_Work to be completed:_ Nothing but the lines from the one with "Wspomóż nas (161, 667)" through the end of the listing below should appear in your reply, each copied exactly.
(Given information)
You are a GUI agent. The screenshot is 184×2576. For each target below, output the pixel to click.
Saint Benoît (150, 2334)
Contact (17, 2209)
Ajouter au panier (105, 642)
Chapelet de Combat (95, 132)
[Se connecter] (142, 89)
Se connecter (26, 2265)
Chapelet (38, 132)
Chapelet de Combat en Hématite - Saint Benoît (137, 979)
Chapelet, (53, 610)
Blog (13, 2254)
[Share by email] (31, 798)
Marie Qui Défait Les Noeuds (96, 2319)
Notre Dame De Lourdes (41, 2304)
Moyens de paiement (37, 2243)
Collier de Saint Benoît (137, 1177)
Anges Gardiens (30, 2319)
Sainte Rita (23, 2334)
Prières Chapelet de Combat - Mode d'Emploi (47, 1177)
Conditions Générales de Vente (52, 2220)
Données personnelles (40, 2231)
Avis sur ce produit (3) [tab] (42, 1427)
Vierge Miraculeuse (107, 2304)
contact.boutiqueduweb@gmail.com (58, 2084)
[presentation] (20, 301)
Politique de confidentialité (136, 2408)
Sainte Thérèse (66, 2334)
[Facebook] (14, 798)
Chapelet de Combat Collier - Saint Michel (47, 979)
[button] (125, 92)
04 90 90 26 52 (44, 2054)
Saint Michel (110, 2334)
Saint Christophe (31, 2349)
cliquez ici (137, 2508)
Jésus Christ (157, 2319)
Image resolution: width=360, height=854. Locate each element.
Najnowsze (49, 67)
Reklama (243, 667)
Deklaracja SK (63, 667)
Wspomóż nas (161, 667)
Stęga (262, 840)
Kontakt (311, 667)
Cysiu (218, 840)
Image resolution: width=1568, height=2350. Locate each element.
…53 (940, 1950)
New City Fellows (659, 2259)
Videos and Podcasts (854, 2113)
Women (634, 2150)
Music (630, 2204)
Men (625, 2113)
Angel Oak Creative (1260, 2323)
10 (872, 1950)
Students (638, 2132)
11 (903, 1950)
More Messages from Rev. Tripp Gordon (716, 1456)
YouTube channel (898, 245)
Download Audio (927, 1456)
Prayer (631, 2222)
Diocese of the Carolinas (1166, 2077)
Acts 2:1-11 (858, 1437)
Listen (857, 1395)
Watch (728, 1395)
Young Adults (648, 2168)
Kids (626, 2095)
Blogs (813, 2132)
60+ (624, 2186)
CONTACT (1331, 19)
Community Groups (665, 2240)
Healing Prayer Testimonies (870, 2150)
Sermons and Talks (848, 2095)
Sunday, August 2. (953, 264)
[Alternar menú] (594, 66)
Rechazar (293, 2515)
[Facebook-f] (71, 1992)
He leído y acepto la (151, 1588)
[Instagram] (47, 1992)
(End Given information)
_Exercise result:_
Wspomóż nas (161, 667)
Stęga (262, 840)
Kontakt (311, 667)
Cysiu (218, 840)
Image resolution: width=1568, height=2350. Locate each element.
…53 (940, 1950)
New City Fellows (659, 2259)
Videos and Podcasts (854, 2113)
Women (634, 2150)
Music (630, 2204)
Men (625, 2113)
Angel Oak Creative (1260, 2323)
10 (872, 1950)
Students (638, 2132)
11 (903, 1950)
More Messages from Rev. Tripp Gordon (716, 1456)
YouTube channel (898, 245)
Download Audio (927, 1456)
Prayer (631, 2222)
Diocese of the Carolinas (1166, 2077)
Acts 2:1-11 (858, 1437)
Listen (857, 1395)
Watch (728, 1395)
Young Adults (648, 2168)
Kids (626, 2095)
Blogs (813, 2132)
60+ (624, 2186)
CONTACT (1331, 19)
Community Groups (665, 2240)
Healing Prayer Testimonies (870, 2150)
Sermons and Talks (848, 2095)
Sunday, August 2. (953, 264)
[Alternar menú] (594, 66)
Rechazar (293, 2515)
[Facebook-f] (71, 1992)
He leído y acepto la (151, 1588)
[Instagram] (47, 1992)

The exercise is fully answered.